Beautiful Soup icon.

Beautiful Soup

Beautiful Soup is a Python library of prepackaged open-source code that parses HTML and XML documents to extract information. It’s been around since 2004 and provides a few simple methods as well as automatic encoding options.

Scrapy icon.

Scrapy

Scrapy is another free, open-source Python framework for performing complex web scraping and crawling tasks. It can be used to extract structured data for a wide range of uses, and can be used for either web scraping or API scraping.

Octoparse icon.

Octoparse

Octoparse is a free, cloud-based web scraping tool. It provides a point-and-click interface for data extraction, allowing even non-programmers to efficiently scrape data from a wide range of sites, and uses an advanced machine learning algorithm to locate data.

Parsehub icon.

Parsehub

Parsehub is a cloud-based app that provides an easy-to-use graphical user interface, making it possible for non-programmers to use it intuitively to find the data they want. There’s a free version with limits. The standard version is $149 per month, and the Professional version costs $499 per month.

Data Scraping vs. Data Crawling

Data scraping and data crawling both concern the extraction of information from websites.

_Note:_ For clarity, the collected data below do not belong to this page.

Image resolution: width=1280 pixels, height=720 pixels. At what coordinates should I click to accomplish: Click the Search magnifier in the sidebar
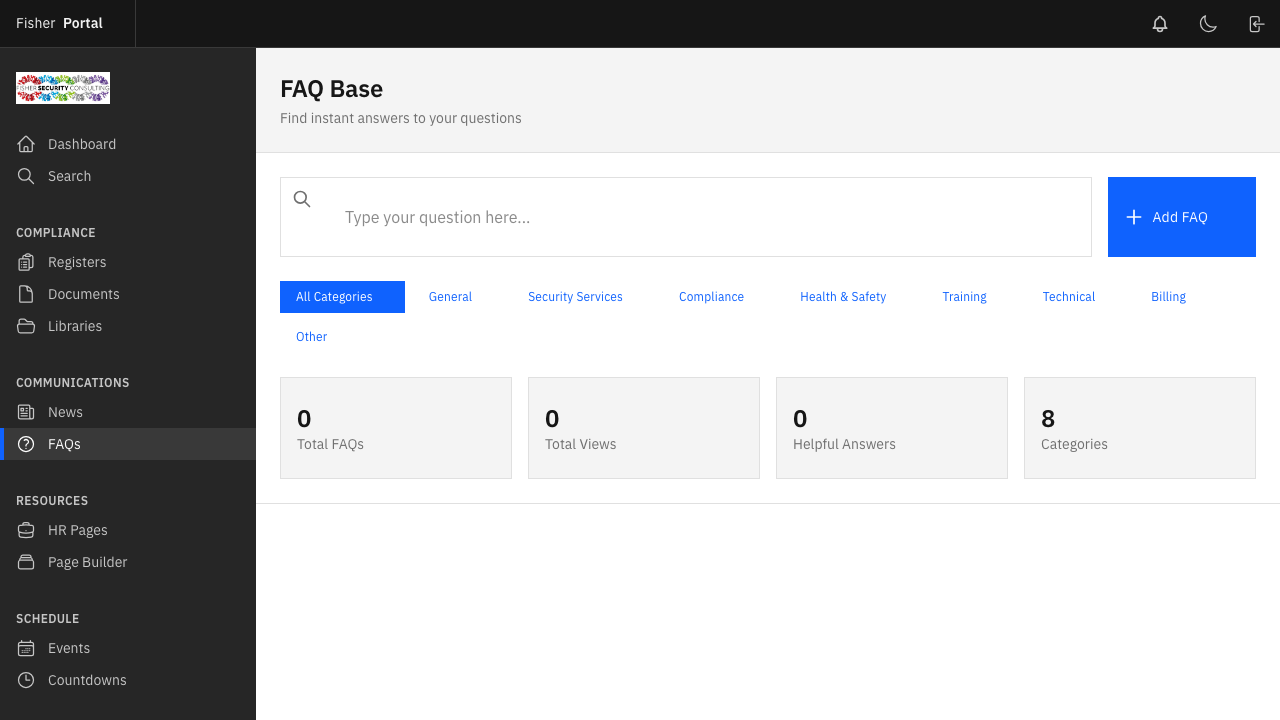coord(27,176)
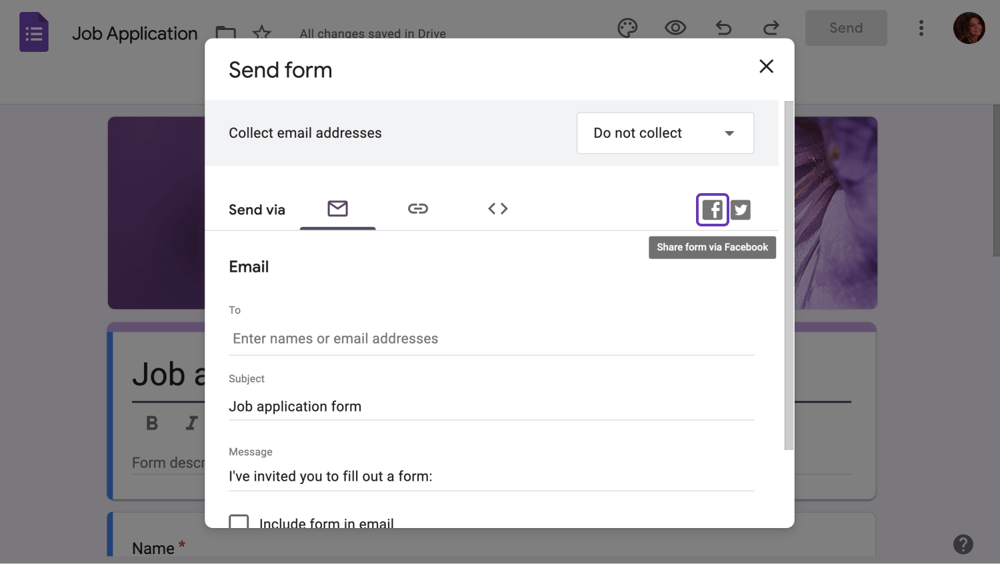Click the undo arrow icon

[x=723, y=28]
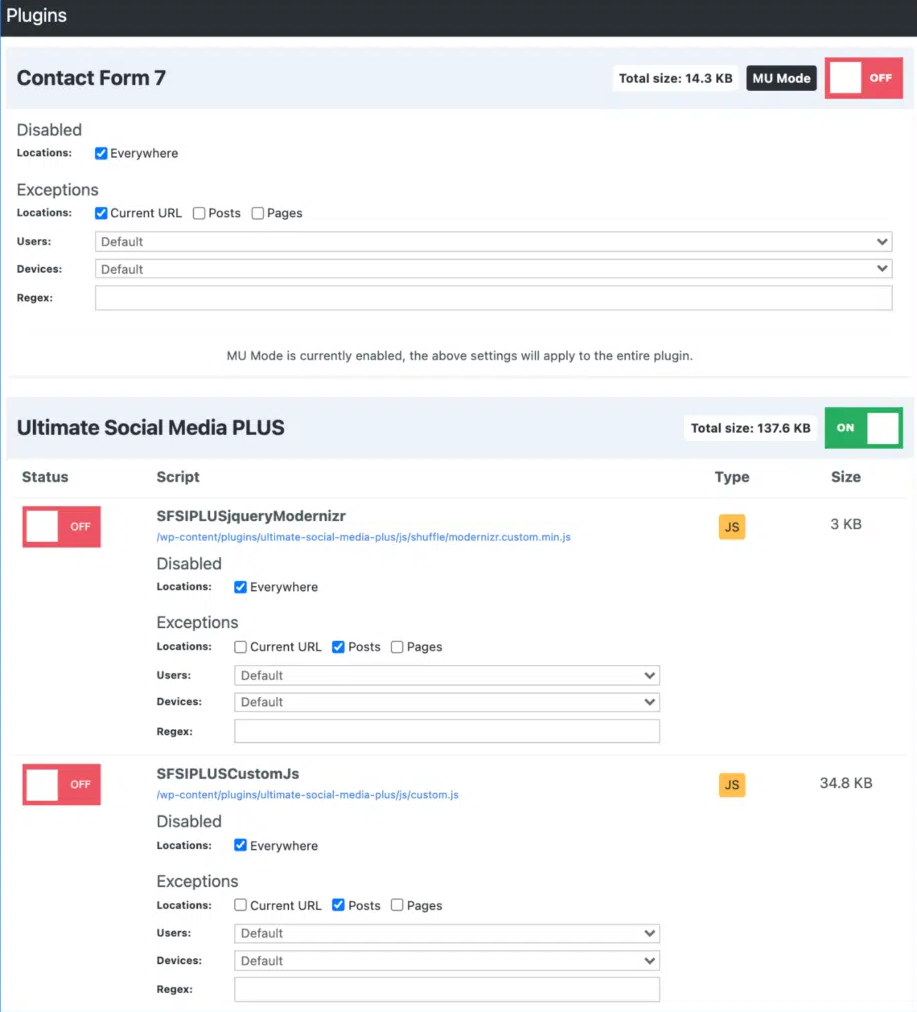Click the Total size 14.3 KB badge

tap(674, 77)
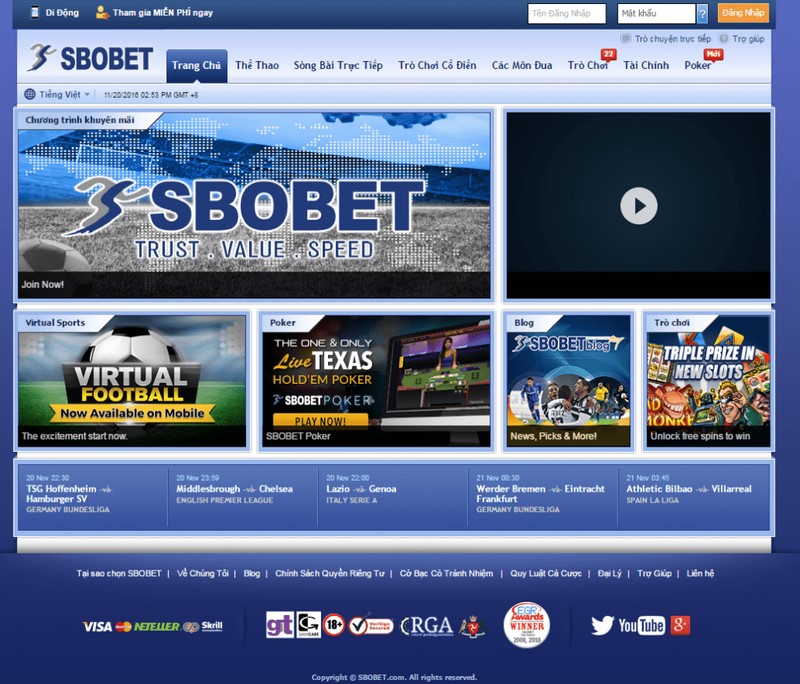This screenshot has width=800, height=684.
Task: Click the Twitter bird icon in footer
Action: [x=602, y=626]
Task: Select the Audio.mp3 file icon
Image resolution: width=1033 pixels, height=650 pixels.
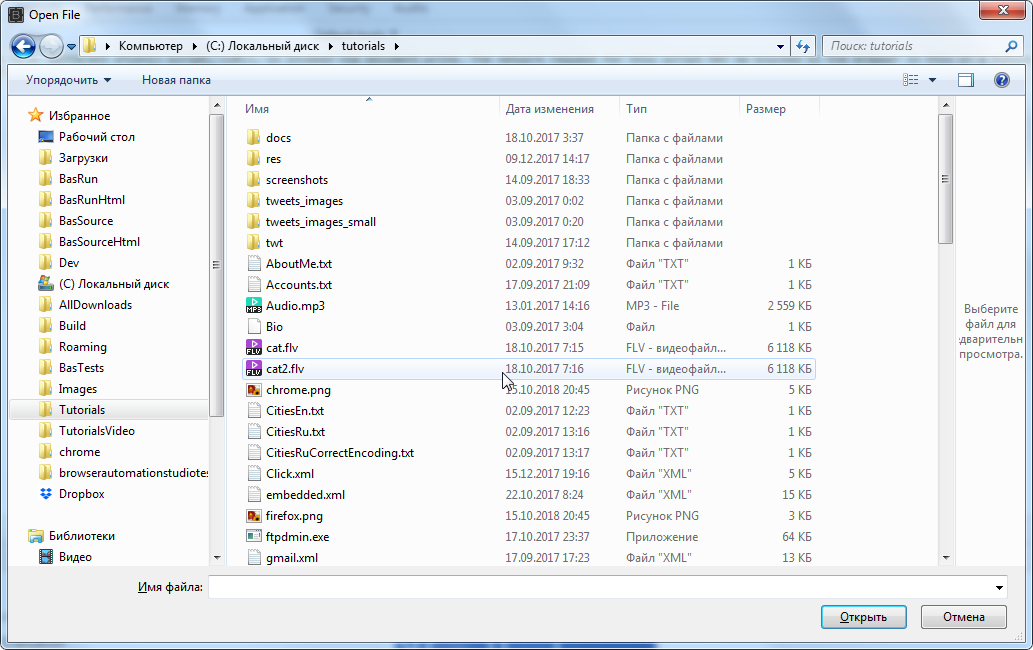Action: (x=254, y=306)
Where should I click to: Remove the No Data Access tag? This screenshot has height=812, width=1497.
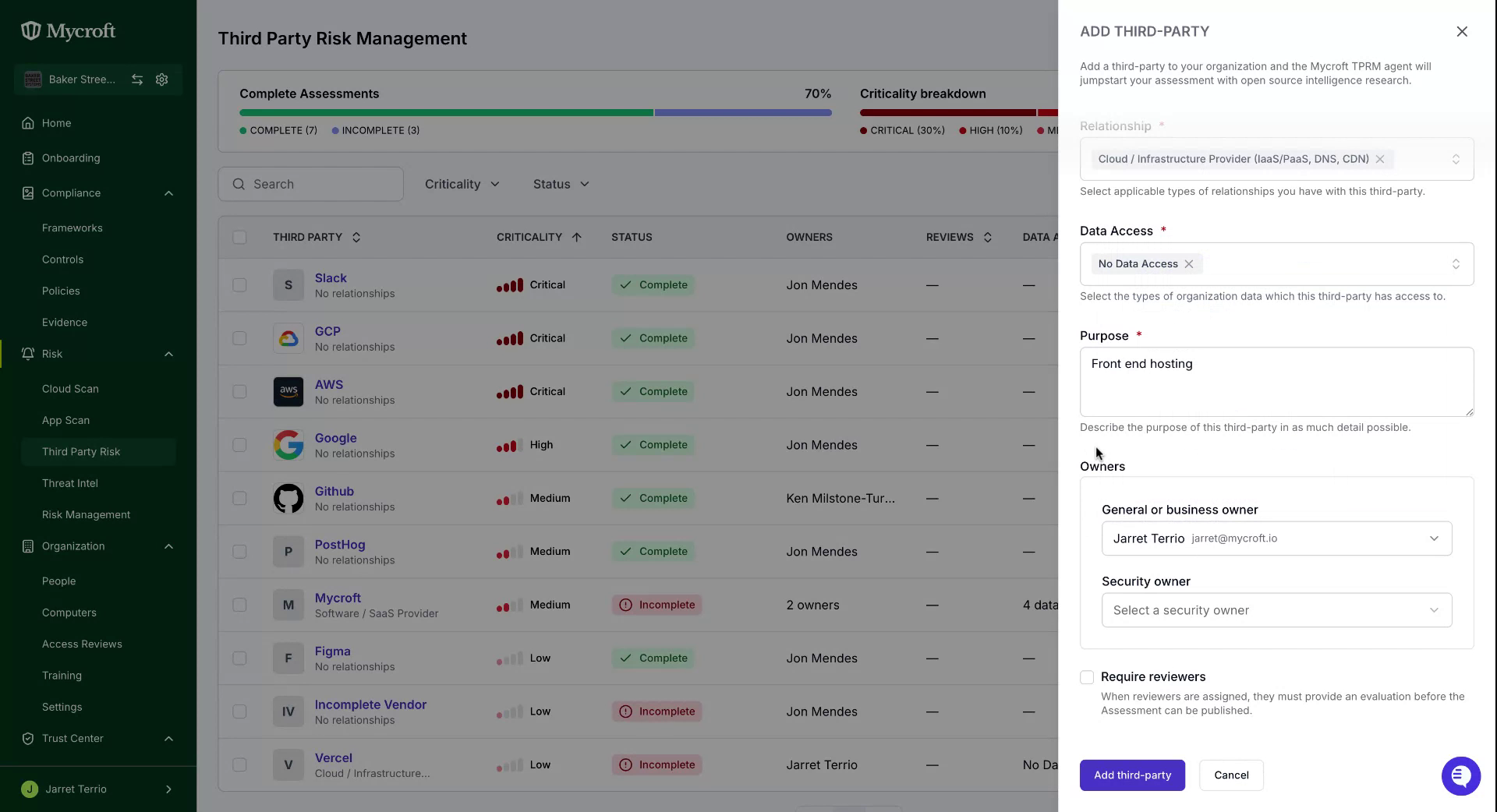[x=1189, y=264]
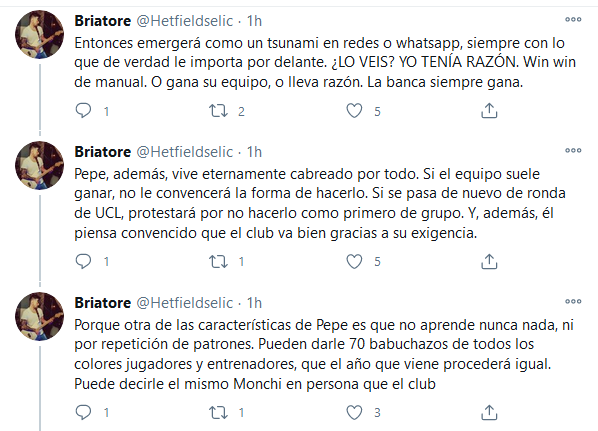Image resolution: width=598 pixels, height=431 pixels.
Task: Open more options on third tweet
Action: coord(573,301)

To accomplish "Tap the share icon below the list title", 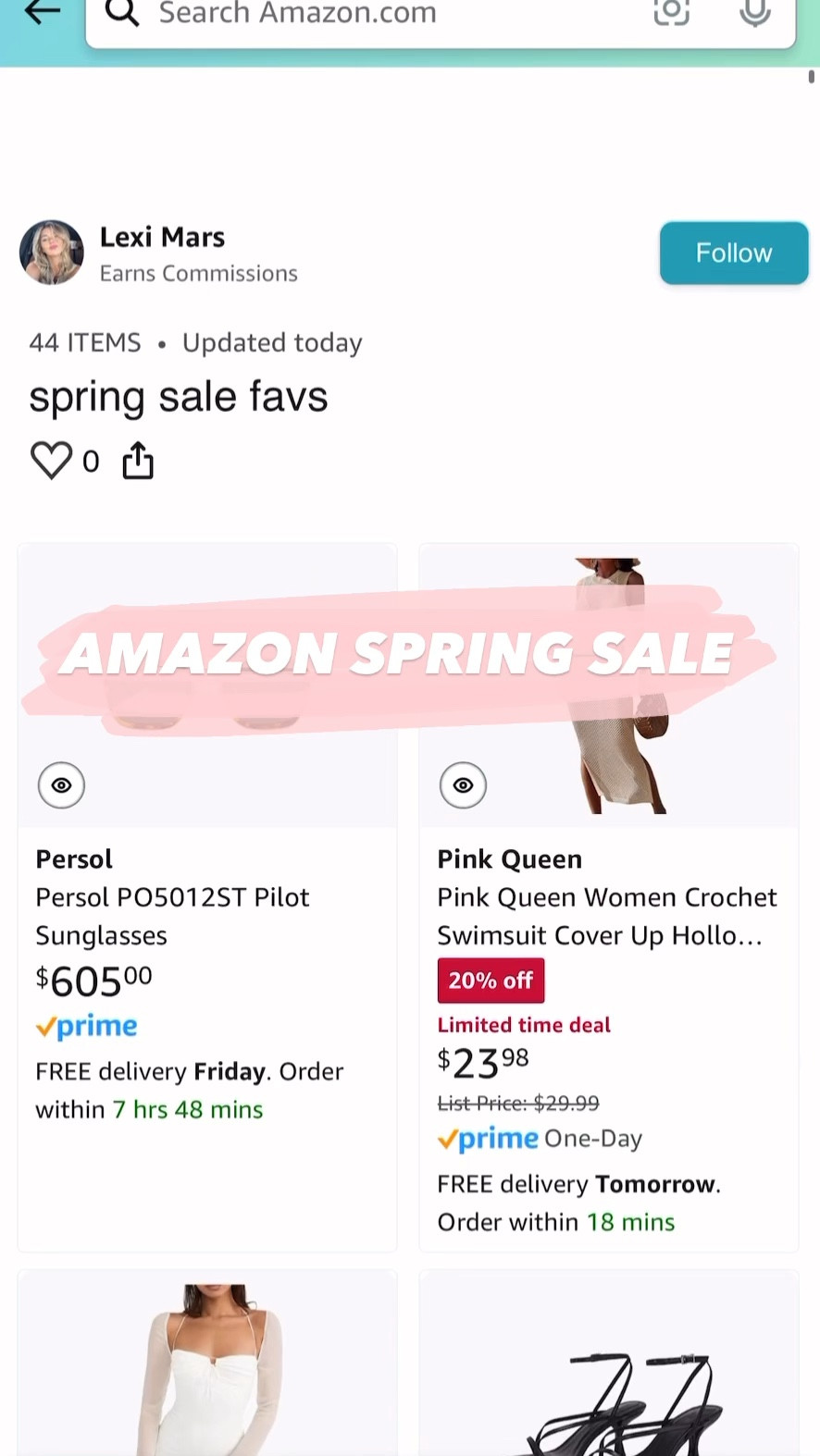I will tap(138, 460).
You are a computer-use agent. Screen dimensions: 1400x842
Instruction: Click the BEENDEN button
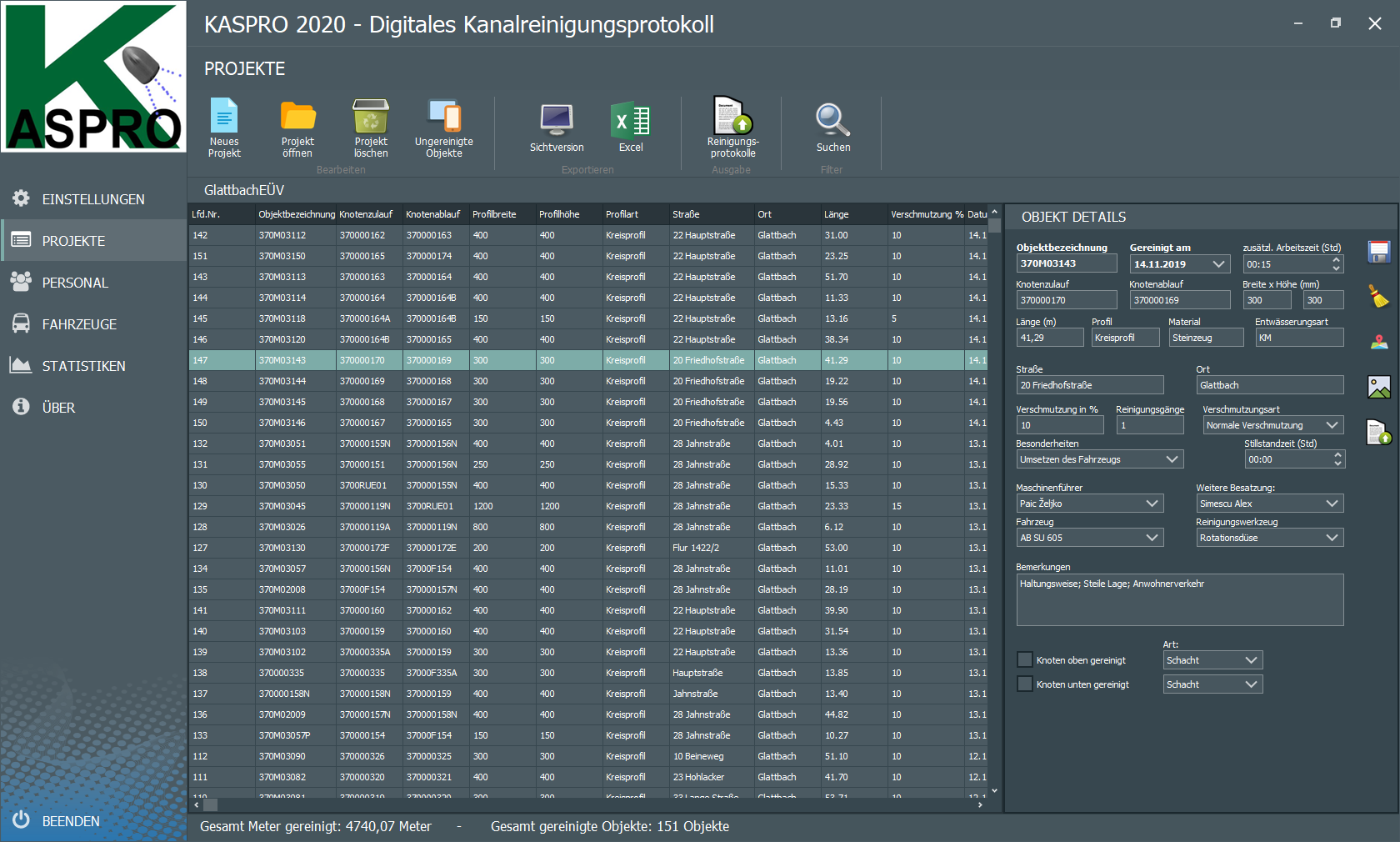(70, 821)
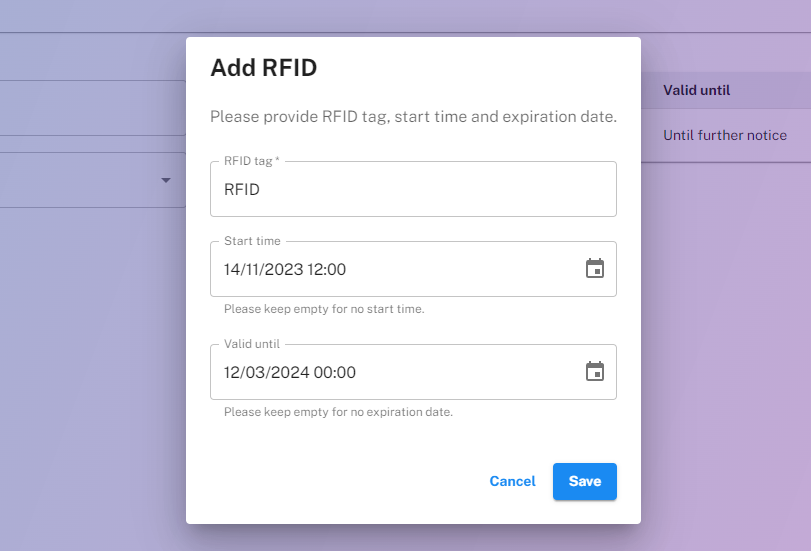The image size is (811, 551).
Task: Select the Valid until table column header
Action: tap(697, 91)
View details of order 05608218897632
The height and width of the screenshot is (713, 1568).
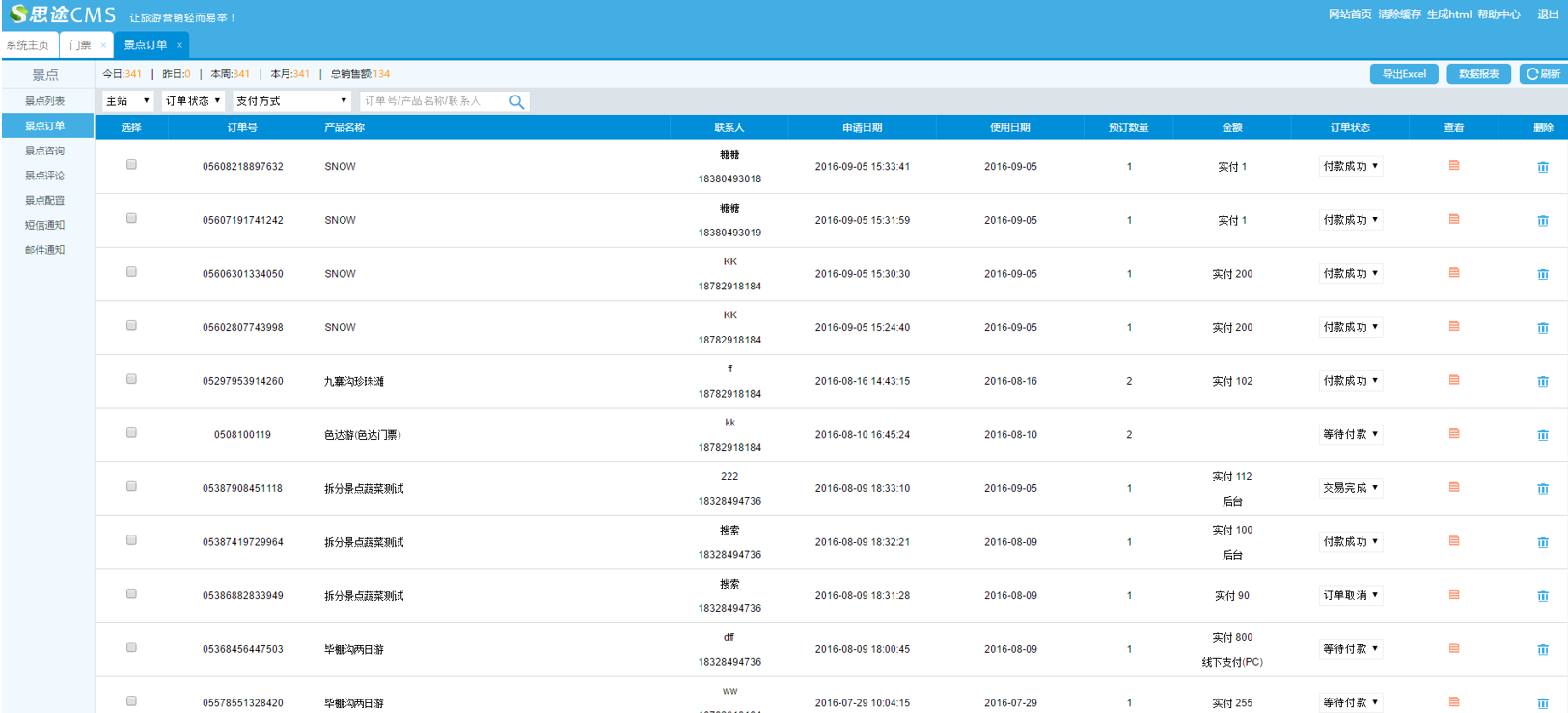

Data scraping focuses on extracting specific information from numerous web pages on various sites. Data crawling is a broader process, primarily used by search engines.

Web crawlers, also referred to as spiders, systematically scour the web to collect information about each website and web page rather than the information contained within the pages themselves. This information is then indexed for search engine and archival purposes.

Bottom Line: What is Data Scraping?

Data analytics is increasingly critical for businesses looking for a competitive advantage, more streamlined operations, better business intelligence, and data-driven decision-making. At the same time, we’re producing more data than ever before—from online shopping to social media, information about behaviors, interests, and preferences is widely available to anyone who knows where to look.

Data scraping is a way for enterprises to use automated tools to cast a wide net that gathers massive volumes of data that meets the specifications they define. It’s useful for a wide range or purposes, and prebuilt code libraries serve as easy-to-use data scraping tools that make the process feasible for even non-technical users.

Because data scraping can involve personal information, there are legal and ethical concerns. Any enterprise data scraping effort should take regional and jurisdictional regulations into account, and should be reviewed on an ongoing basis to keep pace with changing policies.